La recuperación del empleo por esta vía amenaza con convertirse en un alivio temporal que acabe por frenar la salida de la crisis. Por un lado, el empleo precario puede no ser suficiente para corregir la desigualdad social y de rentas que se observa en los últimos años y no estimular el consumo en la medida que requeriría una recuperación vigorosa. Por otro, puede acabar produciendo un efecto sustitución que lastre las cuentas de la Seguridad Social, ya que el empleo a tiempo parcial y la caída de sueldos abre la posibilidad de que crezcan los cotizantes sin que, por ello, aumenten lo que cotizan.

“Vivo pegada al teléfono”

Ni cinco ni diez: 36 contratos acumuló Rosa Martí (nombre ficticio) en 2013. El de menos duración, siete horas; el de más, un mes. Así es la vida de las enfermeras jóvenes se abren paso en las grandes corporaciones sanitarias para, algún día, tener un contrato fijo. “Y me siento afortunada, porque parte de mi generación se ha marchado a Alemania o Reino Unido”, afirma sin perder la sonrisa.
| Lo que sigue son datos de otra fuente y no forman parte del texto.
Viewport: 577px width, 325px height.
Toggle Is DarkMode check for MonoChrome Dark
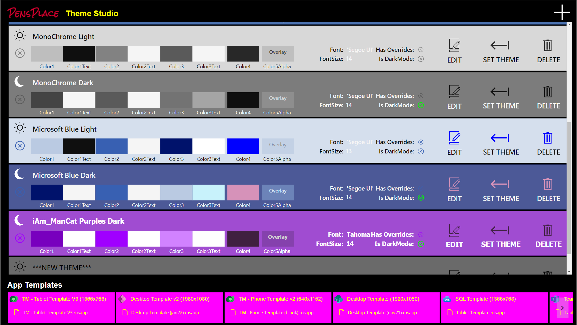point(421,105)
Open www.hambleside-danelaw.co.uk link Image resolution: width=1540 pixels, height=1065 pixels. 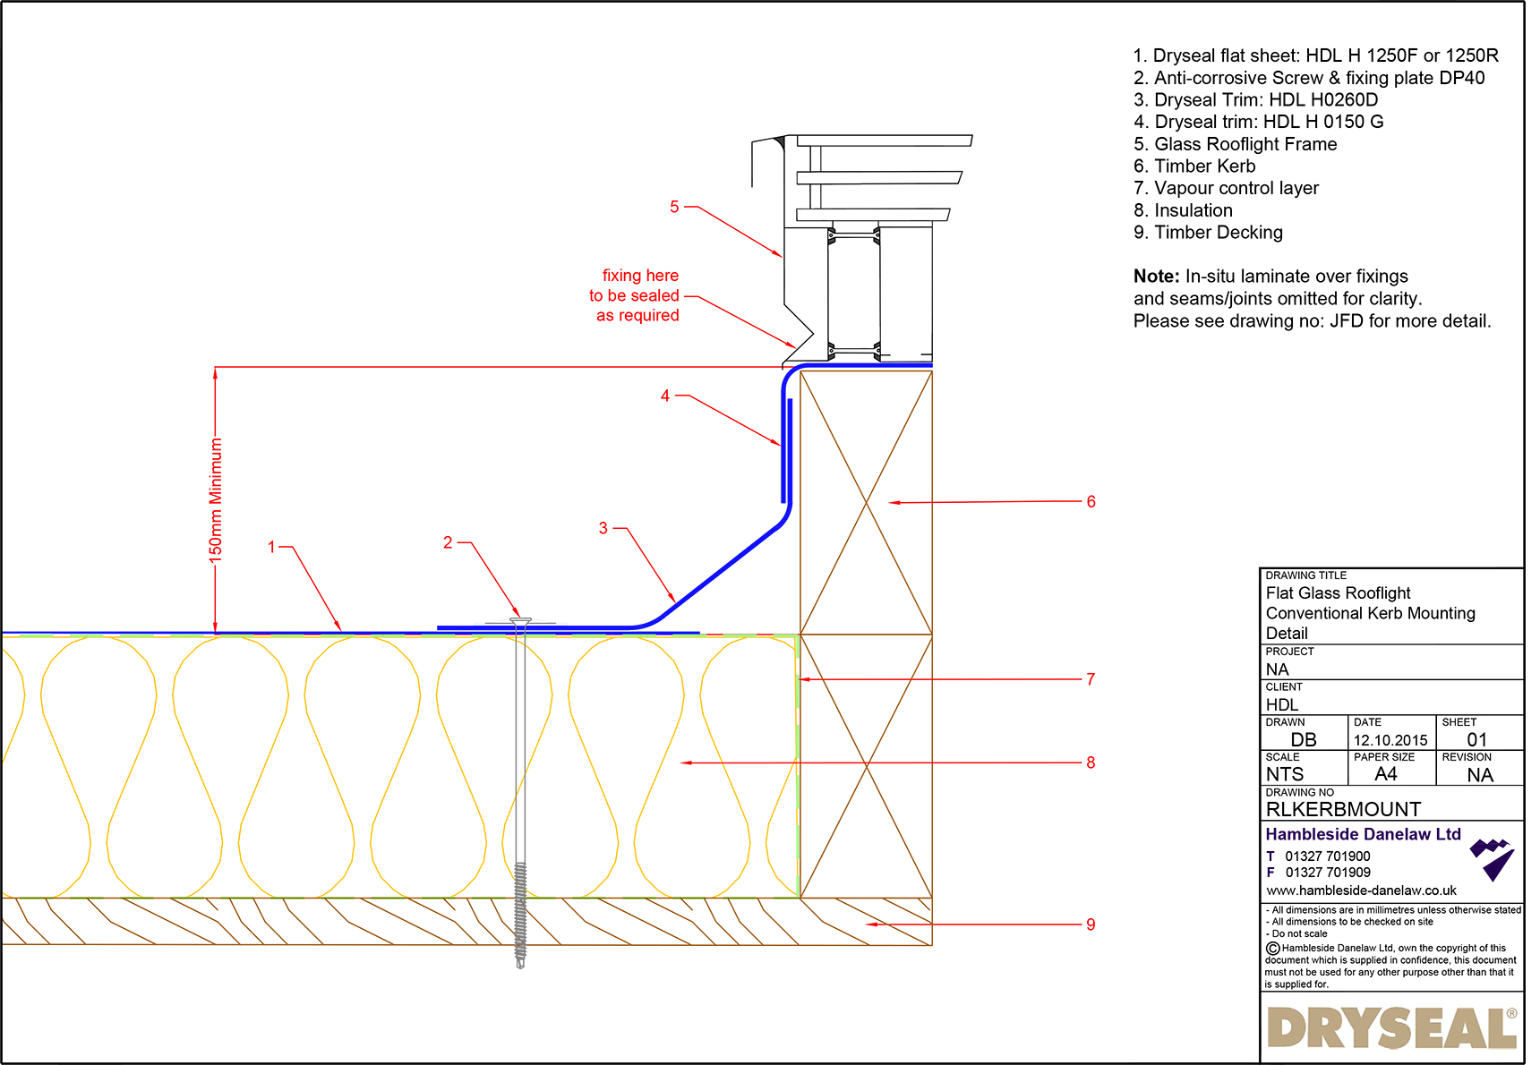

La hiperflexibilidad en la que vive supone “que te llamen a cualquier hora, cualquier día, doblar turnos, empalmar un fin de semana con el trabajo de lunes a viernes, o trabajar en tres unidades un mismo día, cada una con sus protocolos: urgencias, UCI, psiquiatría…”. “Si quieres trabajar no tienes vida, vivo y duermo pegada al teléfono”, asegura.

Todo este frenesí para acabar contratada una media de tres o cuatro días a la semana por una media de 1.200 euros.

Rosa se pregunta si las empresas “no se podrían organizar mejor”, al tiempo que recuerda que “el trabajo temporal y a tiempo parcial les permite ahorrarse los pluses”. Apasionada de su trabajo, no pierde el humor y concluye: “Lo bueno es que aprendes mucho; lo malo, que sabes de todo y no sabes de nada”.

“Conozco mi horario una semana antes”

Hoy domingo Carmen entra a trabajar a las diez de la mañana y sale a las dos de la tarde. Como ayer. Ha tenido suerte, lo habitual es que cada uno de los seis días a la semana que trabaja tenga un horario distinto. “Así es imposible conciliar mi trabajo y la vida familiar”, explica Carmen Villa, nombre figurado de una dependienta de unos 45 años, que trabaja en una gran superficie en Madrid.

Hasta el verano del año pasado, Carmen sabía con mucha antelación cuál iba a ser su horario. Se diseñaba a comienzos de año y solía trabajar por la tarde. “Ahora me lo dicen de una semana para otra”, explica. Así Carmen, separada, ha pasado a tener un horario más flexible, a costa de enfrentarse cotidianamente con un problema: ¿qué hace con su hijo de 12 años?

A pesar de esto, Carmen quisiera trabajar más horas, ahora gana 697 euros al mes. “Claro que me interesa una jornada completa. Pero no hay opción. La empresa no ofrece esa posibilidad, les conviene más así, porque no te puedes negar. En mi contrato sí que figura que puedo trabajar los festivos y los fines de semana, pero tengo compañeras que firmaron no trabajar estos días y tienen que hacerlo”.